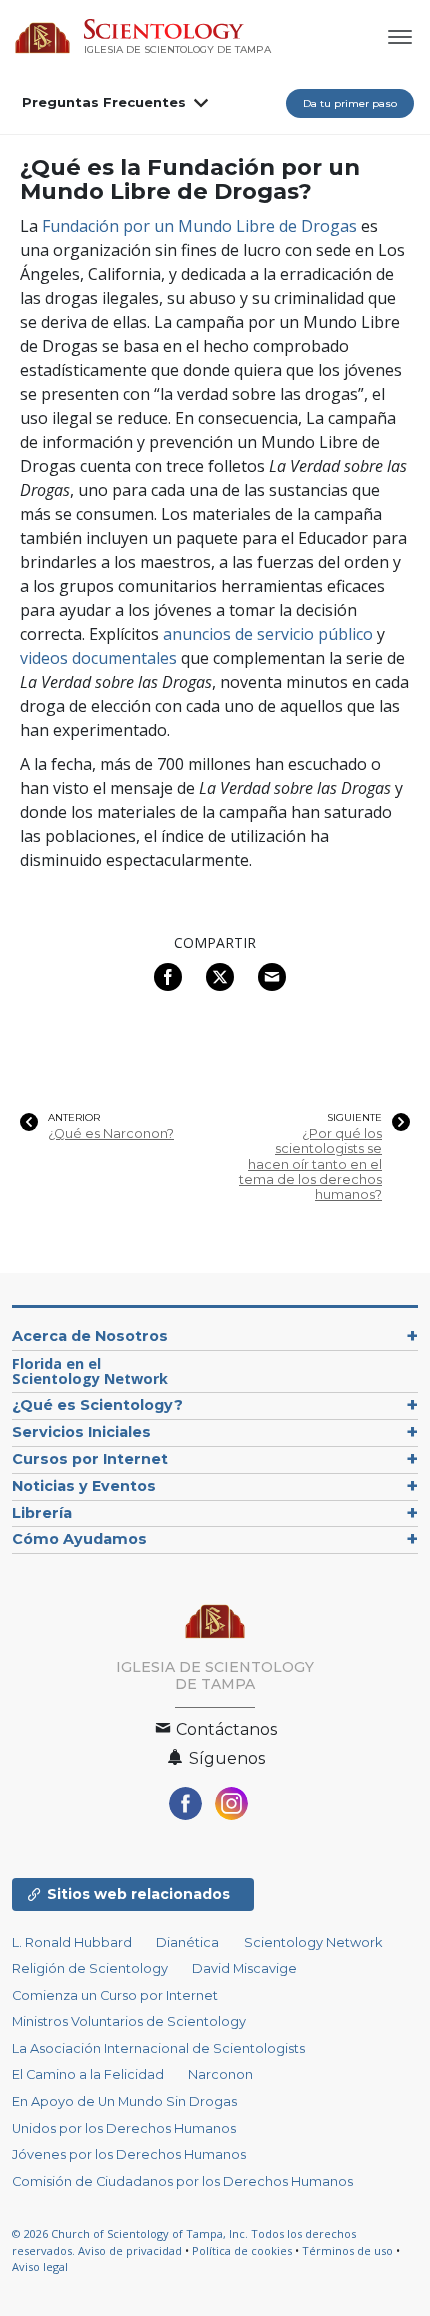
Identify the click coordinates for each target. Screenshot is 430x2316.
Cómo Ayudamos (79, 1539)
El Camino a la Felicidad (88, 2074)
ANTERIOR (74, 1118)
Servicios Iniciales (81, 1432)
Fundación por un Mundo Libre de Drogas (199, 226)
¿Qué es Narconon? (111, 1133)
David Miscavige (244, 1968)
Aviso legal (40, 2266)
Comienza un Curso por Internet (115, 1995)
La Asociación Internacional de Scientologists (158, 2048)
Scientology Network (313, 1942)
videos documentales (98, 658)
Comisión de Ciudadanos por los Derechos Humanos (182, 2181)
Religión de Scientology (90, 1968)
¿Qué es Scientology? (97, 1405)
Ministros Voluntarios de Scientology (129, 2021)
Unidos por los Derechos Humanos (124, 2128)
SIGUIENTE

== == ==

## Work required
With the images omitted, output all entries exactly as given.

## Solution
Identify the click coordinates for each target. Screenshot is 430x2316.
Cómo Ayudamos (79, 1539)
El Camino a la Felicidad (88, 2074)
ANTERIOR (74, 1118)
Servicios Iniciales (81, 1432)
Fundación por un Mundo Libre de Drogas (199, 226)
¿Qué es Narconon? (111, 1133)
David Miscavige (244, 1968)
Aviso legal (40, 2266)
Comienza un Curso por Internet (115, 1995)
La Asociación Internacional de Scientologists (158, 2048)
Scientology Network (313, 1942)
videos documentales (98, 658)
Comisión de Ciudadanos por los Derechos Humanos (182, 2181)
Religión de Scientology (90, 1968)
¿Qué es Scientology? (97, 1405)
Ministros Voluntarios de Scientology (129, 2021)
Unidos por los Derechos Humanos (124, 2128)
SIGUIENTE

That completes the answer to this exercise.